• [WRITTEN EXERCISE] Write out every line of the material below word for word, leaving out the pictures.

——————————

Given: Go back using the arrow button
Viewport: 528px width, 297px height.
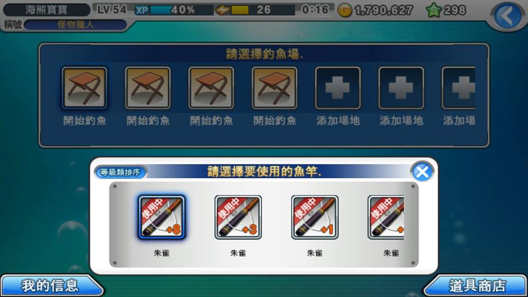Looking at the screenshot, I should [x=508, y=15].
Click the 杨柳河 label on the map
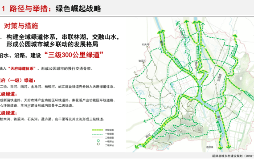 [220, 78]
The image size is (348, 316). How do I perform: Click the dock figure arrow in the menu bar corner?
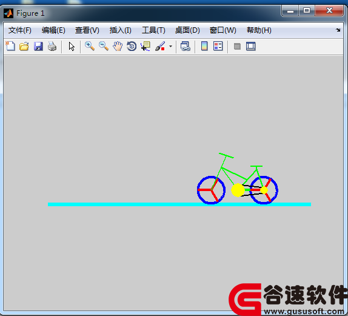point(338,30)
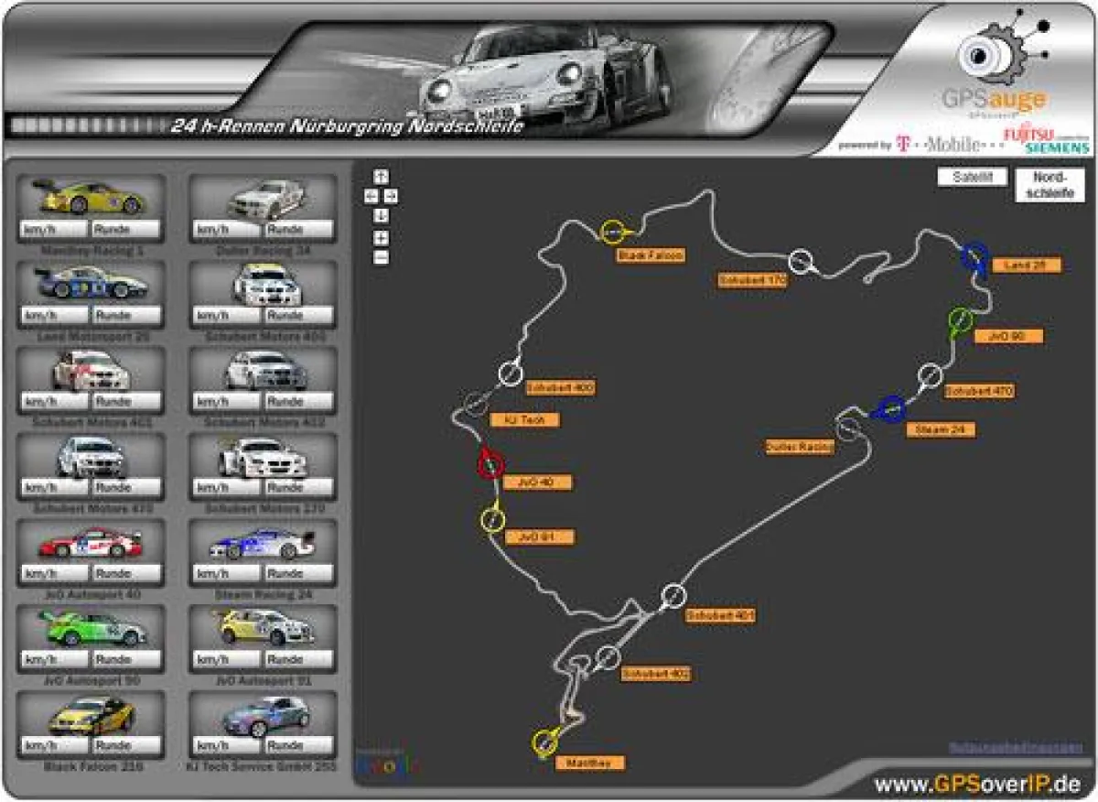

——————————

• [THE RESPONSE]
Given: Go back using the arrow button
Viewport: 528px width, 297px height.
Looking at the screenshot, I should [x=508, y=15].
Click the 杨柳河 label on the map
 [220, 78]
The image size is (348, 316). How do I perform: Click the dock figure arrow in the menu bar corner?
point(338,30)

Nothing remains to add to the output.